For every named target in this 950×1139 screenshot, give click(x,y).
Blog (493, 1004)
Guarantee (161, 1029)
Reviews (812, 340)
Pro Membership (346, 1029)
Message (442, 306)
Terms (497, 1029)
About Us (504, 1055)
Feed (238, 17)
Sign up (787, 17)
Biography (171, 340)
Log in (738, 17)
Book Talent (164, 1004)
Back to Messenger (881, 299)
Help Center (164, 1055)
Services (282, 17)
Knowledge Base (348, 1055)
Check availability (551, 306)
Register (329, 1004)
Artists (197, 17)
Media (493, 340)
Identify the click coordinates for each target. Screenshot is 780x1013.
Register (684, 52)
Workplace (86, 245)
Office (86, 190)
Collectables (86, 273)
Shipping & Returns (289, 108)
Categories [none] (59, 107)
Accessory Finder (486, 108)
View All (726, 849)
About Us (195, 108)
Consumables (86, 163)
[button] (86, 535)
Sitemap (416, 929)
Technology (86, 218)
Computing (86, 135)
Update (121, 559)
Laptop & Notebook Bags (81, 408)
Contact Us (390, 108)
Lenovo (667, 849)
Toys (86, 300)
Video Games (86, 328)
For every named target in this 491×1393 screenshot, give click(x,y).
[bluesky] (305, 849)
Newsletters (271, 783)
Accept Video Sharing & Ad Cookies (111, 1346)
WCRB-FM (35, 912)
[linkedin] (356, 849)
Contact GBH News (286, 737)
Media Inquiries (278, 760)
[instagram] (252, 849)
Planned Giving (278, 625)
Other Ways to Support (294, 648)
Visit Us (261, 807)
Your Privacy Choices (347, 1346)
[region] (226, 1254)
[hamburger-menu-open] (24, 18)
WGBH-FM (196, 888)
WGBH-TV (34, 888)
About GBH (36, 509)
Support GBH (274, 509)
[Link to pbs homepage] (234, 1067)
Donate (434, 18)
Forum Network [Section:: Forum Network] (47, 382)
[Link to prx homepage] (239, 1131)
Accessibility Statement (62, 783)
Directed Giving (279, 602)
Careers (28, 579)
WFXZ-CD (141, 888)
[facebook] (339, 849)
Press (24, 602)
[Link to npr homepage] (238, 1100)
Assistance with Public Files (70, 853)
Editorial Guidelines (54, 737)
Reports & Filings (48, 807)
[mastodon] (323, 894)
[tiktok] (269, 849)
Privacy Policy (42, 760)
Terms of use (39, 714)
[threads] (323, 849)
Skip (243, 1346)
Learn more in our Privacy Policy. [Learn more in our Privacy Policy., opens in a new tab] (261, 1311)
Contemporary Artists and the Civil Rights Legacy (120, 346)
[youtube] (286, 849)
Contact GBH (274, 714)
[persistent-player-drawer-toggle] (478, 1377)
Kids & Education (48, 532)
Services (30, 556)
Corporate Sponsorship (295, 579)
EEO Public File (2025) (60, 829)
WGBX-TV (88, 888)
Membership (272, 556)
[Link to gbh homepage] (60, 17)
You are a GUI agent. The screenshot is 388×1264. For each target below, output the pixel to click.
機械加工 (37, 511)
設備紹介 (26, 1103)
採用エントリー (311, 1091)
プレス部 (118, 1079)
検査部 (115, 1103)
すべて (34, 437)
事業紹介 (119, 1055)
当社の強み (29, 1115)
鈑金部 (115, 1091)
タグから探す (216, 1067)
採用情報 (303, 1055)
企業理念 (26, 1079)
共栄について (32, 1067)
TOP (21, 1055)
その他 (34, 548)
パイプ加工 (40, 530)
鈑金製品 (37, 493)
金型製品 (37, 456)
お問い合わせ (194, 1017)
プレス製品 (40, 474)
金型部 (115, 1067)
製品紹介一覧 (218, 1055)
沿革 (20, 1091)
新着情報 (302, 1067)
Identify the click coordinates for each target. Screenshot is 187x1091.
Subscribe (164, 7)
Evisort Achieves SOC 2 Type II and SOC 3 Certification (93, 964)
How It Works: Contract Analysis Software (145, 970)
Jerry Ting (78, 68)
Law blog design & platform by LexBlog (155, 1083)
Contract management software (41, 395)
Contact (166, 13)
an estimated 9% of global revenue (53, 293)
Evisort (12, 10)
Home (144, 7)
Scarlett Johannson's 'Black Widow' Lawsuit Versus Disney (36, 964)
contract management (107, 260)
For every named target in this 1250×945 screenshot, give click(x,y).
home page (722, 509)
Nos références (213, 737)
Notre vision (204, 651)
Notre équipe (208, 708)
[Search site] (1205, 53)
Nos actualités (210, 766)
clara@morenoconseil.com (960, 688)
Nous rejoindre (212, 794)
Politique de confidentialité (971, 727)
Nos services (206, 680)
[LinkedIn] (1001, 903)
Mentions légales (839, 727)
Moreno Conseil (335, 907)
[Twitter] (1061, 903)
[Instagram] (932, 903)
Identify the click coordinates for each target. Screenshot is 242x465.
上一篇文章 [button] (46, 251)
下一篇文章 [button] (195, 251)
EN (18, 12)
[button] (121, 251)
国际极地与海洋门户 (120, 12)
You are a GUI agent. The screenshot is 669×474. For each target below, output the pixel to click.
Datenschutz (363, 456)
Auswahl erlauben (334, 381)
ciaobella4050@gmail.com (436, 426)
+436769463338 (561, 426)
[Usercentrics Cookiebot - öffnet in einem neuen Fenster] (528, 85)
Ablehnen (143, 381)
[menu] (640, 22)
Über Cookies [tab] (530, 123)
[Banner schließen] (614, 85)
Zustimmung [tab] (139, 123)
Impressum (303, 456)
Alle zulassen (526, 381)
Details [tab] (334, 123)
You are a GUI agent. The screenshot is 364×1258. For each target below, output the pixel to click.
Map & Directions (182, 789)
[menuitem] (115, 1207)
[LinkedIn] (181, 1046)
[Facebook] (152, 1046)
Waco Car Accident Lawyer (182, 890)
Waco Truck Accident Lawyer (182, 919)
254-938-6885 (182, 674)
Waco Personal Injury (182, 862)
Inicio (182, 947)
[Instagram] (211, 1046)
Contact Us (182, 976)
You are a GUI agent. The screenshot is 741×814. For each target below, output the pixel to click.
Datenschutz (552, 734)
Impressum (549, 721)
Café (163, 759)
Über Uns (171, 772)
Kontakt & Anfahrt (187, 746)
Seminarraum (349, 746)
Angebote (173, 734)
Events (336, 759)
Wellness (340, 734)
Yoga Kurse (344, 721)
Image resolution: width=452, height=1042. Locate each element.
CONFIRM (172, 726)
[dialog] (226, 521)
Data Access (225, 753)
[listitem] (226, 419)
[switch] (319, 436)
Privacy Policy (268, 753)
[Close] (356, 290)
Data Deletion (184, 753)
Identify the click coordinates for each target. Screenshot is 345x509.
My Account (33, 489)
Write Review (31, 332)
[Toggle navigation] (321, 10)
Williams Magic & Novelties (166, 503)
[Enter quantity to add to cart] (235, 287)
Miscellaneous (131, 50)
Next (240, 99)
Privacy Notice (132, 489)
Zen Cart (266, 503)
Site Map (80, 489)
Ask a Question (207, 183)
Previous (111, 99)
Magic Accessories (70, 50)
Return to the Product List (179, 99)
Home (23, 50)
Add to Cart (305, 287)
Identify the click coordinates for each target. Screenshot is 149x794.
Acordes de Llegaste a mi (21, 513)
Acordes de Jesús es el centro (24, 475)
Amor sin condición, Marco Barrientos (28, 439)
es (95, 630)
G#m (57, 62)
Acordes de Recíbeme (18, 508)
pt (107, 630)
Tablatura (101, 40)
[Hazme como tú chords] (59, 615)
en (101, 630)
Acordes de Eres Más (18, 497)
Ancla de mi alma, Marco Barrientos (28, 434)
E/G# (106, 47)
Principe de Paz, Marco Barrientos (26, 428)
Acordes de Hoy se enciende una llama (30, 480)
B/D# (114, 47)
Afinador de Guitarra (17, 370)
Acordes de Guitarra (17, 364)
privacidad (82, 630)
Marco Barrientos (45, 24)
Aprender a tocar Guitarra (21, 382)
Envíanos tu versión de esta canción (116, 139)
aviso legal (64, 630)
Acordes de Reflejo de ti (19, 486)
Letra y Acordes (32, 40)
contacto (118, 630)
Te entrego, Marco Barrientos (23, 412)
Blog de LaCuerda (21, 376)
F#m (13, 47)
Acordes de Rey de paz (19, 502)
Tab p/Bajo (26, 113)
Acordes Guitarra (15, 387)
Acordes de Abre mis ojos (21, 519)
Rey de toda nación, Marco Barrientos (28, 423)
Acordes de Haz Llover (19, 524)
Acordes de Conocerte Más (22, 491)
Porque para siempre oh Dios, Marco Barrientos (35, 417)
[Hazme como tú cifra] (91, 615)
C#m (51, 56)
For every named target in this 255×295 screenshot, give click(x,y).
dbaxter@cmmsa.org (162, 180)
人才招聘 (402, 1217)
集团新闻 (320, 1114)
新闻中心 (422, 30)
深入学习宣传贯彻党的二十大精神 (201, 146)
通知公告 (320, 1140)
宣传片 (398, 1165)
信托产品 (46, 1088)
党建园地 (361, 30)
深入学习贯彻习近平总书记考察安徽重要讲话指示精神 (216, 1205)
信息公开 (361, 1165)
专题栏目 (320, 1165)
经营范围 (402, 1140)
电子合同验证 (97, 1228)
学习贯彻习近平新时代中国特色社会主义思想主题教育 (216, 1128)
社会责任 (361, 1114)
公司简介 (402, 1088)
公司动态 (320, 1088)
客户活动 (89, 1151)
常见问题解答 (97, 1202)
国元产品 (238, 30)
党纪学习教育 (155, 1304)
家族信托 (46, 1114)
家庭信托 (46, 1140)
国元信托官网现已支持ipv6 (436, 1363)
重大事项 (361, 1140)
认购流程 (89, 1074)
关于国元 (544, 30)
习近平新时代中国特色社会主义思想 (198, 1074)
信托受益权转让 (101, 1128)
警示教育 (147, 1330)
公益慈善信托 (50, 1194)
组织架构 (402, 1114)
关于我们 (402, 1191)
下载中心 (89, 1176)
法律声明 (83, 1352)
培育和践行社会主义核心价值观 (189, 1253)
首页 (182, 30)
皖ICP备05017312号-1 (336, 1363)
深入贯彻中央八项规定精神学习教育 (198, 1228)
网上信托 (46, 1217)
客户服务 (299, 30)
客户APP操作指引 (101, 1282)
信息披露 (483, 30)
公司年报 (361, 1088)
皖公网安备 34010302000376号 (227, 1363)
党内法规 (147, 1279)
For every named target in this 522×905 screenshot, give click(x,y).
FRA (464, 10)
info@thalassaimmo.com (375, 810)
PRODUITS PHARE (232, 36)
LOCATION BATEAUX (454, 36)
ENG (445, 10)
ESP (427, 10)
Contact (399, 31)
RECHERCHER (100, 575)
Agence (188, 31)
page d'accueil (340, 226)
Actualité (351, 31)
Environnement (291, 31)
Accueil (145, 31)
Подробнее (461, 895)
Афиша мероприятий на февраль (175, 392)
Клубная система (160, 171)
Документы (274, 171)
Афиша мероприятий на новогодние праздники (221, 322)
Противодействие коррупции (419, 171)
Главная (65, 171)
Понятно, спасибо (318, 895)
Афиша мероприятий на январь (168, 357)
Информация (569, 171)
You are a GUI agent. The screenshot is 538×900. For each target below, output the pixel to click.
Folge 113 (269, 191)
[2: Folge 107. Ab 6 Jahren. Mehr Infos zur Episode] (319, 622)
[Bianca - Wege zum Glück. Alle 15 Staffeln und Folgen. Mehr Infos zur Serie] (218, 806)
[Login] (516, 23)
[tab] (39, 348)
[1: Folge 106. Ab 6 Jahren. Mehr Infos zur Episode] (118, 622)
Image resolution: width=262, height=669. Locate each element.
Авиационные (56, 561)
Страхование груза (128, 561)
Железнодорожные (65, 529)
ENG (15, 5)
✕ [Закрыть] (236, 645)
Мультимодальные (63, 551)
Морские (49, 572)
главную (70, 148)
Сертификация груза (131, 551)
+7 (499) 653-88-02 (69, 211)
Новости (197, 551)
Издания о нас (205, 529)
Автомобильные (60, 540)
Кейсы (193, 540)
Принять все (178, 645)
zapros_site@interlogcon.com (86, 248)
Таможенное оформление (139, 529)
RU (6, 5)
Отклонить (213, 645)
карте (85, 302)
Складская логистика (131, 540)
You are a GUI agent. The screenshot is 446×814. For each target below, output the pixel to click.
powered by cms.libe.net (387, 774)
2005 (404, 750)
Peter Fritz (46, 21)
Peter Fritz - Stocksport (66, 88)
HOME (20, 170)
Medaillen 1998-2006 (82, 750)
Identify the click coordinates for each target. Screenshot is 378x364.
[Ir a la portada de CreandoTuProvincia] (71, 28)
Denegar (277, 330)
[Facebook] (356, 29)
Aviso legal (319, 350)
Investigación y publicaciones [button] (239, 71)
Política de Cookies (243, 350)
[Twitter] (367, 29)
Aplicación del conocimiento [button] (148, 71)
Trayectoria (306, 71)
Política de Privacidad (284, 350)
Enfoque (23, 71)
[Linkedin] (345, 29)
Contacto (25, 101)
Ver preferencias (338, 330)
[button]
.....
Request » Can you render the rows above, from the one containing "Jerry Ting (78, 68)" down to the one containing "国际极地与海洋门户 (120, 12)" (both included), as a Markdown table with the columns Position and Text, numbering each row and leaving out blank lines?

Response to this exercise »
| Position | Text |
|---|---|
| 1 | Jerry Ting (78, 68) |
| 2 | Law blog design & platform by LexBlog (155, 1083) |
| 3 | Contract management software (41, 395) |
| 4 | Contact (166, 13) |
| 5 | an estimated 9% of global revenue (53, 293) |
| 6 | Evisort (12, 10) |
| 7 | Home (144, 7) |
| 8 | Scarlett Johannson's 'Black Widow' Lawsuit Versus Disney (36, 964) |
| 9 | contract management (107, 260) |
| 10 | For every named target in this 1250×945 screenshot, give click(x,y). |
| 11 | home page (722, 509) |
| 12 | Nos références (213, 737) |
| 13 | Notre vision (204, 651) |
| 14 | Notre équipe (208, 708) |
| 15 | [Search site] (1205, 53) |
| 16 | Nos actualités (210, 766) |
| 17 | clara@morenoconseil.com (960, 688) |
| 18 | Nous rejoindre (212, 794) |
| 19 | Politique de confidentialité (971, 727) |
| 20 | Nos services (206, 680) |
| 21 | [LinkedIn] (1001, 903) |
| 22 | Mentions légales (839, 727) |
| 23 | Moreno Conseil (335, 907) |
| 24 | [Twitter] (1061, 903) |
| 25 | [Instagram] (932, 903) |
| 26 | Identify the click coordinates for each target. Screenshot is 242x465. |
| 27 | 上一篇文章 [button] (46, 251) |
| 28 | 下一篇文章 [button] (195, 251) |
| 29 | EN (18, 12) |
| 30 | [button] (121, 251) |
| 31 | 国际极地与海洋门户 (120, 12) |